• [EXTRACTED TEXT]
Advent Lutheran Church

"Occupy Christmas"

Pastor Roger Gustafson

Sunday, December 25, 2011
John 1:1-14

            Grace and peace to you from God the Creator and the Lord Jesus.  Amen.

            It seems that whenever we’ve watched a news broadcast or picked up a newspaper over the last couple of months we’ve seen developments in a phenomenon known as the Occupy Movement.  Those involved in the movement advocate peaceful resistance to what they consider unjust economic and social forces at work in the world.  It started out as Occupy Wall Street in New York, then spread to dozens of cities across America, then to a number of countries around the world.  The point of using the word “occupy” in the title was that participants would occupy the attention of people in positions of power, people of influence, in hopes of producing some positive change.  Today, we gather to celebrate Occupy Christmas, God’s action to get our attention, not by protesting against us but by joining with us, becoming one of us.

            God has been planning this moment of Christmas since the beginning of time.  “In the beginning” are the first three words of the first book of scripture, Genesis, where God created all that exists.  “In the beginning was the Word” that became Jesus, the author of John’s gospel in the New Testament tells us.  That’s really the origin of the sacred story of salvation, back at the beginning of creation.  That means that Jesus is not Plan B; God has always planned, in his own way and in his own time, to send his Word that would become flesh and live among us.

            Maybe Christmas has always been in God’s plan because God knows us human beings so well.  He knows that there is a part of us that wants a God that is close, accessible.  I speak with people frequently who say things like, “I want a God I can relate to, a God that makes sense to me.”  We want a God who knows us, and who we can know.  But God also knows that there is a strong part of us that prefers a God who is distant, mysterious, unknown and unknowable.  After all, if you don’t know what God is like, you can make up God to be whatever you want.  If you don’t know what God desires, you can decide that for yourself.  You can decide for yourself if God is a liberal, or a conservative, or an American.  You can decide if God is all about acceptance and approval and permission-giving; or you can decide if God is a disciplinarian, all about judgment, waiting to catch us doing something wrong.  And if you’re persuasive, you can talk all kinds of people in thinking about God the same way you do.  As long as God remains distant and mysterious, you can create God in your own image.

• [SUPPLIED ENTRIES]

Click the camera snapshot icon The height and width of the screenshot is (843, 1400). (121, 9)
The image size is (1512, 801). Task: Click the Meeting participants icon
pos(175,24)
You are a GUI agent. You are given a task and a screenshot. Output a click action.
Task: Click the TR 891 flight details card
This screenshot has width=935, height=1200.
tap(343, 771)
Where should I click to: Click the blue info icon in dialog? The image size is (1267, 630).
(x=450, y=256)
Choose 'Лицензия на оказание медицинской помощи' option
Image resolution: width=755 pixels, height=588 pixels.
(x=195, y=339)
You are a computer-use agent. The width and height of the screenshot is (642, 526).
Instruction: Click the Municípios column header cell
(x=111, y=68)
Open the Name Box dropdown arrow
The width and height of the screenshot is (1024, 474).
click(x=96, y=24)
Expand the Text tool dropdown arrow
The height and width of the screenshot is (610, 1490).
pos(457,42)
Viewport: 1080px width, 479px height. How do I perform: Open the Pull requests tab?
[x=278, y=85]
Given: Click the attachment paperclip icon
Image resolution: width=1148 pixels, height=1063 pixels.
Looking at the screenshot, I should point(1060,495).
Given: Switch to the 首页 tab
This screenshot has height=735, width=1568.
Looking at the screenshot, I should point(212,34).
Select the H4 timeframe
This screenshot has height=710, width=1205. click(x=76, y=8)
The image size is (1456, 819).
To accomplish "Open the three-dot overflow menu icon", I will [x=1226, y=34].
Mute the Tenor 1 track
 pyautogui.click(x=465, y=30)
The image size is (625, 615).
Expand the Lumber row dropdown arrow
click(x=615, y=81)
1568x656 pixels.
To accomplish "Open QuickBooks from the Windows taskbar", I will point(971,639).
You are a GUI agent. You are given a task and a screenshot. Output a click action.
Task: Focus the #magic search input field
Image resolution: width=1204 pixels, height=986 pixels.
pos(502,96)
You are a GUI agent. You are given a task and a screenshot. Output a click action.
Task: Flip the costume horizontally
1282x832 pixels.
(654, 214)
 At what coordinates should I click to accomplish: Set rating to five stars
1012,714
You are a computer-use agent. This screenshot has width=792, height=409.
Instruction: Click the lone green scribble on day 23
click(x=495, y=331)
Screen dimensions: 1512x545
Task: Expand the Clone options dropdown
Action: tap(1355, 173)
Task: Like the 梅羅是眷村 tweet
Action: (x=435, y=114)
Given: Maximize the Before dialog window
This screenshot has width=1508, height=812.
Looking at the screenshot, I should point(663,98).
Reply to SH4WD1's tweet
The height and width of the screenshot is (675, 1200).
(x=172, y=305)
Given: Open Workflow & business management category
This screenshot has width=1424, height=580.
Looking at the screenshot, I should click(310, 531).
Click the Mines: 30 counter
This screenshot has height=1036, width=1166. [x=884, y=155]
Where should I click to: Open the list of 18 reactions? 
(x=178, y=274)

• [PROBLEMS TO SOLVE]
1) According to the Christmas sermon, where did the Occupy Movement start, and under what name?
2) Please carry on the Christmas sermon, picking up right after its final sentence.

• [RESPONSES BY ITEM NUMBER]
1) It started in New York as Occupy Wall Street.

2)
            But when God comes to us as Jesus of Nazareth, all of that goes out the window.  There’s really not much room for speculation.  If you want to know what brings joy to the heart of God, pay attention to Jesus; it’s all here.  If you want to know what pains the heart of God, listen to Jesus; it’s all here.  If you want to know how God wants you to live, look at Jesus.  If you want to know who you really are, created in the image of God; and what you are really capable of, look to Jesus, the revelation of God, the God who came to live among us.

            That phrase, “live among us,” really translates as “pitch a tent.”  God came to us as Jesus and pitched a tent among us.  Truth is, we’re all tent-dwellers in this life.  We’re all here only temporarily, on the way to our ultimate home, to join our ultimate family.

            The three Gospels that appear in the Bible before John – Matthew, Mark, and Luke – all depict Jesus as inviting people into the Kingdom of God.  He tells a number of stories that are designed to show people what that kingdom is like and how they can be a part of it.  But in John’s Gospel Jesus is inviting people into the family of God.  Wherever he goes and whomever he talks with, there is always an undercurrent of invitation into God’s family.

            So it makes sense that the early Church chose what it did as the symbol of John’s gospel.  They all have symbols: Matthew is symbolized by an angel, Mark by a lion, Luke by an ox.  But John is symbolized by an eagle, the eagle that soars high above us in the heavens, descends down to earth, then ascends again into heaven, taking us within him.

            That’s the real significance of this birth we celebrate this morning, the word made flesh, our salvation, come to us as an infant.  Let this very simple and blessed Good News occupy you this Christmas.  Amen.